I became interested in photography when I was quite young. My father had a 35mm SLR, my mother carried around a simple 110 camera much of the time, I would ride with my parents to the Fotomat drive-thru to drop off film and then go back the next day to pick up the prints. All of this fascinated me to no end: You put film into something that looked like a plastic brick, pressed a button several times, dropped off the film at a kiosk in the middle of a parking lot, and the next day you got the chance to travel back in time and hold memories in your hand on 4”x6” pieces of paper. Even more fascinating were the photos that weren’t quite representative of what we think of as reality. Strangely colored, blurry, grainy, and often just completely non-representational.


These images, the “mistakes”, were always my favorites because they allowed me to see the world differently and that was a very important thing to me. I had a brother, Paul, who was totally blind from birth but being blind didn’t mean he couldn’t see, he just saw the world differently. He saw with his ears and his nose and his fingertips. He didn’t use glasses to help him see better, he used a cane with a white tip. I wanted to see the world differently too, not in the same way as Paul, but in my own way, and I realized that cameras could help me do this.

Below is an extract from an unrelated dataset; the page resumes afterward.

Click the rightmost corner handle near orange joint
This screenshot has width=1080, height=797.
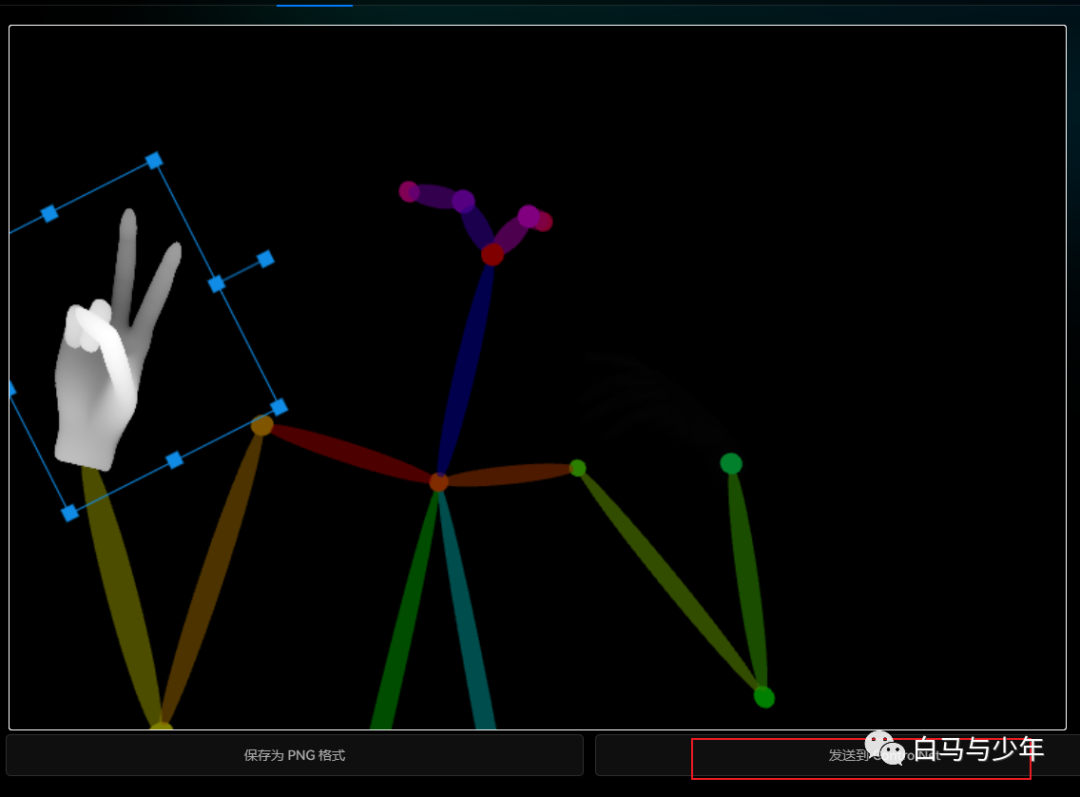279,407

Looking through a viewfinder changes what you see, different lenses give you different perspectives, different films force you to imagine what you will see instead of focusing on what you can see. A huge mountain gets flattened into a 2 dimensional sheet of paper that you can hold in your hand. Cameras allow us, even force us, to see things differently. Shooting on film doesn’t allow for instant gratification and that delay also changes how we see the image. The photographer can’t see the image they make in the exact same way as anyone else in the world will see it. Then there are the “mistakes”. The thing the photographer thought they saw comes back to them in a way they didn’t expect and that changes the narrative for that image completely. But every set of eyes and every brain that is linked to those eyes will come up with a different narrative for every photograph.


My goal is to provide a foundation for those narratives. My photos are intended to be a starting point for the individual viewing them. The viewer decides where the finish line is. I don’t want to tell someone what to see in my photos or how to see my photos, I want to help them find their own way of seeing, seeing my photos, and seeing the world in all of its 3 dimensional grand scale.